§ EXERCISE GOAL:
Transcribe the part of the tensor-padding thread that lies between "Form a 3D tensor" and "s_i = sum(steps[:i]).", inclusive.

§ PASSAGE TO READ:

Form a 3D tensor from 2D using uneven padding with stride size

Given a 2D tensor A of size m x r, and a list of steps steps = [m_1, ..., m_k] that partition m (ie, sum(steps)=m).
Define max_m_i = \max_i m_i and s_i = sum(steps[:i]).
I need to create a 3D tensor of size k x max_m_i x r by padding every slice of A w.r.t. steps, ie, A[s_i:s_i+steps[i], :] of size m_{i+1} x r pad to the size max_m_i x r.

Example,

import torch

m = 6; r = 2
A = torch.arange(0, 12).reshape(6, 2)
print("A = ", A)
steps = [3, 2, 1]
print(f"{steps = }")
max_m_i = max(steps)
pad_A = []
s_i = 0
for i in range(len(steps)):
    pad_A += [torch.cat((A[s_i:s_i + steps[i]], torch.zeros((max_m_i - steps[i], r))), axis=0)]
    s_i += steps[i]
pad_A = torch.stack(pad_A)
print("pad_A = ", pad_A)

output

A =  tensor([[ 0,  1],
        [ 2,  3],
        [ 4,  5],
        [ 6,  7],
        [ 8,  9],
        [10, 11]])
steps = [3, 2, 1]
pad_A =  tensor([[[ 0.,  1.],
         [ 2.,  3.],
         [ 4.,  5.]],

        [[ 6.,  7.],
         [ 8.,  9.],
         [ 0.,  0.]],

        [[10., 11.],
         [ 0.,  0.],
         [ 0.,  0.]]])

Creating a mask tensor might give you a performance benefit, but you might need to profile both approaches:

out = torch.zeros(len(steps), max(steps), A.size(1)).long()
mask = torch.tensor(False).expand(len(steps), max(steps), A.size(1)).contiguous()
for s, m in zip(steps, mask):
    m[:s] = True

out[mask] = A.view(-1)
print(out)
# tensor([[[ 0,  1],
#          [ 2,  3],
#          [ 4,  5]],

#         [[ 6,  7],
#          [ 8,  9],
#          [ 0,  0]],

#         [[10, 11],
#          [ 0,  0],
#          [ 0,  0]]])

I guess there might be a more efficient way, but I didn’t find one quickly.

§ PROVIDED RECORDS:
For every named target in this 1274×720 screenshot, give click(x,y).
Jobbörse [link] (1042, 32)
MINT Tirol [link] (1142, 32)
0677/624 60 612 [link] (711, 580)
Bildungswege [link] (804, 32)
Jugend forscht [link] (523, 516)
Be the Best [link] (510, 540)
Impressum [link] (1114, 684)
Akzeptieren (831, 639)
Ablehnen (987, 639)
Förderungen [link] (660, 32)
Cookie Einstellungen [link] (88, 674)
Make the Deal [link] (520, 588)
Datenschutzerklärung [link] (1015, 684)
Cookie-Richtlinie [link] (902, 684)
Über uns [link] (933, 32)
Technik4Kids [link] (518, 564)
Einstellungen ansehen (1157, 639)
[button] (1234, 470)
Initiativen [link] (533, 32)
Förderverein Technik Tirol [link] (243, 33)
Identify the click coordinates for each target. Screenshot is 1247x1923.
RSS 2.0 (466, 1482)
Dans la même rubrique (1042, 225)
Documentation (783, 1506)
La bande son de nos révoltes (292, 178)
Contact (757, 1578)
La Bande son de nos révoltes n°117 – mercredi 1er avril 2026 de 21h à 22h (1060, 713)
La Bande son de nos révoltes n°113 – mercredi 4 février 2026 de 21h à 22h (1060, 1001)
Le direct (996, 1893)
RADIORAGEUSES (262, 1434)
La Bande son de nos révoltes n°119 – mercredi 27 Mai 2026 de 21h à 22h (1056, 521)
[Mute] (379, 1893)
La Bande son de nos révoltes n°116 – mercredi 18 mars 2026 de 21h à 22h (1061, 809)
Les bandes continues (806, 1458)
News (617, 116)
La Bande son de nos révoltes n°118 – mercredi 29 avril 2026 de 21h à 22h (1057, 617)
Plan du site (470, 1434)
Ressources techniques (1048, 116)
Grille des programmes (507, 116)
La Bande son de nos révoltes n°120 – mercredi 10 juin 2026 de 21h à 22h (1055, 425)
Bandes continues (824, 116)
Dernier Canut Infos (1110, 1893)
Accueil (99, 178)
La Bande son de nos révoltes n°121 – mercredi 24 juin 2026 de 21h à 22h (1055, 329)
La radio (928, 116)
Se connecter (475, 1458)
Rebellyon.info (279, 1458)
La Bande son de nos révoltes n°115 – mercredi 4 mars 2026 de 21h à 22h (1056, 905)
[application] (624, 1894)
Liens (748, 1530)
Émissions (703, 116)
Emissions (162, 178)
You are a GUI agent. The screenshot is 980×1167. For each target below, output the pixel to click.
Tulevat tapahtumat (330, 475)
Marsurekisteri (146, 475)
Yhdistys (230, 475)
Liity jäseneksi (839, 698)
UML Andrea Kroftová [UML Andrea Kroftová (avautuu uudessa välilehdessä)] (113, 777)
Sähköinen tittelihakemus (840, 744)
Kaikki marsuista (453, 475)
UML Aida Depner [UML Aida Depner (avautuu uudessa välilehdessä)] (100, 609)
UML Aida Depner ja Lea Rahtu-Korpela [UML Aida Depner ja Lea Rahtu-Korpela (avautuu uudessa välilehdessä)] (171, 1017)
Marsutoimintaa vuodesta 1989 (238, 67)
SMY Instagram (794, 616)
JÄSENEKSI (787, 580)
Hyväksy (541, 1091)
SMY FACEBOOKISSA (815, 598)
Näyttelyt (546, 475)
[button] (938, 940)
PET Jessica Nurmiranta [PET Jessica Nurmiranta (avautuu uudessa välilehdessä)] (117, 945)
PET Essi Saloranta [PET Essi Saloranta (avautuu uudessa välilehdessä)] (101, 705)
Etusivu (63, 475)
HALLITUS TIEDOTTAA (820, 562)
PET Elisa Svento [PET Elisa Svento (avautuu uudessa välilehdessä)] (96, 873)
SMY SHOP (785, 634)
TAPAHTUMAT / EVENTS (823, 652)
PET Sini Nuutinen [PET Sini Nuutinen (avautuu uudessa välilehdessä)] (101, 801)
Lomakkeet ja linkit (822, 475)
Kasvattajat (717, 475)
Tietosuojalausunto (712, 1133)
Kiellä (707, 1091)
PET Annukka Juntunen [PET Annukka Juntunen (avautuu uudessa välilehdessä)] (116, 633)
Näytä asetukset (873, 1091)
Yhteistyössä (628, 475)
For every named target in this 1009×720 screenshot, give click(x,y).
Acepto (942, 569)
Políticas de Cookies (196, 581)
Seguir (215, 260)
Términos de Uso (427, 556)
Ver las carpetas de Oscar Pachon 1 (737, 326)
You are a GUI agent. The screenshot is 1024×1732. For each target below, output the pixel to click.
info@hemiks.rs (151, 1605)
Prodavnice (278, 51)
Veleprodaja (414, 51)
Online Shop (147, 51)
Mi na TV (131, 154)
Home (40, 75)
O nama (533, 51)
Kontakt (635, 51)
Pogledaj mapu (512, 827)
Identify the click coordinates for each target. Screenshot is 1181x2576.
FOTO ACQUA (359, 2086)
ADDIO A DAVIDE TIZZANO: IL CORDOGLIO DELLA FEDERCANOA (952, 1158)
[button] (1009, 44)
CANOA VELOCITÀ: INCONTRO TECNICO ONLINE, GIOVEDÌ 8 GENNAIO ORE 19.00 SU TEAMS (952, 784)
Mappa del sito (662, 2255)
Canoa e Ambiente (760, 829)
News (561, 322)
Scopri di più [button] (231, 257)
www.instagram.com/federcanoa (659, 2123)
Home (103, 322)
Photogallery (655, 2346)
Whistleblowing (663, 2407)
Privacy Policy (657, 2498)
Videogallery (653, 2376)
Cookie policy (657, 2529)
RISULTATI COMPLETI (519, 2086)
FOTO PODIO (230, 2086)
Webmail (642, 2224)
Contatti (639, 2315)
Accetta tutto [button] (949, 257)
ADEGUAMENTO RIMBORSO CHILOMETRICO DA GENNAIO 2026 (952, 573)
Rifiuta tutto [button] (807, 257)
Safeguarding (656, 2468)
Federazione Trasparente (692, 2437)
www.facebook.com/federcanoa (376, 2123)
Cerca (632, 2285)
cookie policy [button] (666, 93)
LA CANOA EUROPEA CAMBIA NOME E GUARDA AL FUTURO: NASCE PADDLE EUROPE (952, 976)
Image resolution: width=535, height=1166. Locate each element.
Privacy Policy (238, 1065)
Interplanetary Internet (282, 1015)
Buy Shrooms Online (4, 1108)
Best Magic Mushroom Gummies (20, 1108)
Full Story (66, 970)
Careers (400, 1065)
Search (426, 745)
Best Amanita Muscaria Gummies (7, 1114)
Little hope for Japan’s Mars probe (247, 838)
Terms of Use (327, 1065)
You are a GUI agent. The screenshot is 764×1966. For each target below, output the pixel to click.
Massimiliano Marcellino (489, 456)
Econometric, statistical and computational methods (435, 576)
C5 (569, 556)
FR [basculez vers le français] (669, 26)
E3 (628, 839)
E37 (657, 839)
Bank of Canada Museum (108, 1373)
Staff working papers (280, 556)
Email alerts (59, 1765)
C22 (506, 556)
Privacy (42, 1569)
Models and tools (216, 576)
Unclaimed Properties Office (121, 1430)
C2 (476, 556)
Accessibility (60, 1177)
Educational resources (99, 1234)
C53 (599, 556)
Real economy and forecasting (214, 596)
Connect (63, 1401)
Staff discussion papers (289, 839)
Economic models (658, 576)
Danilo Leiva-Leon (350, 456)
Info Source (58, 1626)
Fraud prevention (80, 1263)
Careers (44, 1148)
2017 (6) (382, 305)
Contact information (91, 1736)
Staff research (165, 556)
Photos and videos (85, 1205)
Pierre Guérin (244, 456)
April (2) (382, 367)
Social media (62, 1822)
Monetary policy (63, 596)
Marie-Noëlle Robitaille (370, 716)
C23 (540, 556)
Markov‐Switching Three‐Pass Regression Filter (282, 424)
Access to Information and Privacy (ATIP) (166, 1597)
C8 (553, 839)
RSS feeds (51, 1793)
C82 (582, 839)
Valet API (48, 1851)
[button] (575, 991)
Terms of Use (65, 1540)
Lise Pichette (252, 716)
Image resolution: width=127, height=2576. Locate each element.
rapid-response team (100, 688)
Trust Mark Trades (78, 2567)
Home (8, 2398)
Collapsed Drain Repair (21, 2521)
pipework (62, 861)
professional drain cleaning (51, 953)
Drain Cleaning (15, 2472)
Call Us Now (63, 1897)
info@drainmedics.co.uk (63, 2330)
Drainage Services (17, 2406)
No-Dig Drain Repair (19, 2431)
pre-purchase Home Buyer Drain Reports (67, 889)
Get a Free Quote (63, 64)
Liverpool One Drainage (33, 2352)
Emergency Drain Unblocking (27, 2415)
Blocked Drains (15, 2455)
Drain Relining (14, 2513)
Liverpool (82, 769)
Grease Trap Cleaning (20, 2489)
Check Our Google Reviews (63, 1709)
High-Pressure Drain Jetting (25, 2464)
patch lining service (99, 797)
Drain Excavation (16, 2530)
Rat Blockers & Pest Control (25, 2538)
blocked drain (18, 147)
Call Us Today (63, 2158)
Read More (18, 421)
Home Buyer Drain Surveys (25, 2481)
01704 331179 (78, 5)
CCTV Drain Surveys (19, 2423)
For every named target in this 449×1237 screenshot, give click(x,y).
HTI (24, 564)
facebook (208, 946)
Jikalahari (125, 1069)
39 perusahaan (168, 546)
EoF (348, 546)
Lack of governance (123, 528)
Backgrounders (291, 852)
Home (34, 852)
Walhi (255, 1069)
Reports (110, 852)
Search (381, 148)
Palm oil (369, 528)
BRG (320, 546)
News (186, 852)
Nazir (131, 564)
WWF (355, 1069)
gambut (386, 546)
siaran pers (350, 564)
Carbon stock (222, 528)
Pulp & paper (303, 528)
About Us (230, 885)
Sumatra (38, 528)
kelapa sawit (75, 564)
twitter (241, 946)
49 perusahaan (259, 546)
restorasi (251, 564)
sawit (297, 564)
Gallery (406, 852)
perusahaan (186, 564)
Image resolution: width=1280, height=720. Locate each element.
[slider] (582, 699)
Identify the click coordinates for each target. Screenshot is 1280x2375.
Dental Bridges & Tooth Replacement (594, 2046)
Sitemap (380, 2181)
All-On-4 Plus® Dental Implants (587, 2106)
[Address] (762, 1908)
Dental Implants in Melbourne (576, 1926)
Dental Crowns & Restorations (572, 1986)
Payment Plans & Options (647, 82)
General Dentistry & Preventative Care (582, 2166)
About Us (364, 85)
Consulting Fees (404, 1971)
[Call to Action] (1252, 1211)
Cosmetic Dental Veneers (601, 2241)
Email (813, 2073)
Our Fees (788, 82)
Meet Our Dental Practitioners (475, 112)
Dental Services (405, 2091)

§ OUTPUT BELOW:
Form a 3D tensor from 2D using uneven padding with stride size

Given a 2D tensor A of size m x r, and a list of steps steps = [m_1, ..., m_k] that partition m (ie, sum(steps)=m).
Define max_m_i = \max_i m_i and s_i = sum(steps[:i]).